On February 25, 2026, the U.S. Court of Appeals for the Fifth Circuit issued a landmark opinion in Bradford v. Sovereign Pest Control of Texas, ruling that the Telephone Consumer Protection Act (TCPA) does not require “prior express written consent” for telemarketing calls to wireless numbers that use any automatic telephone dialing system or an artificial or prerecorded voice. Case No. 24‑20379 (5th Cir. 2026). Instead, the court found that either oral or written consent is sufficient.

Key holding: The TCPA does not require “prior express consent” to be in writing

The plaintiff in Bradford alleged that the defendant placed multiple prerecorded marketing calls without obtaining “prior express written consent” under the FCC's rules.
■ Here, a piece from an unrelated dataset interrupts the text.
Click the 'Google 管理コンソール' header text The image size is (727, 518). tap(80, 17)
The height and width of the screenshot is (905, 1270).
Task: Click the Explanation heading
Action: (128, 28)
The Plaintiff had provided his phone number when he entered into a service-plan agreement with the defendant.

Focusing on the statutory text of the TCPA, the Fifth Circuit emphasized that the law requires only “prior express consent,” and neither Congress nor contemporaneous definitions of the phrase “express consent” impose a writing requirement. The court then found that the plaintiff's provision of his phone number constituted prior express consent because the plaintiff (1) did not limit the scope of calls to which he consented when he provided his phone number and (2) never objected to the calls or asked the defendant not to call him.

Bradford is part of a broader trend whereby courts are more willing to question longstanding regulatory interpretations post-Loper Bright. The result is a quickly evolving landscape of TCPA standards across circuits.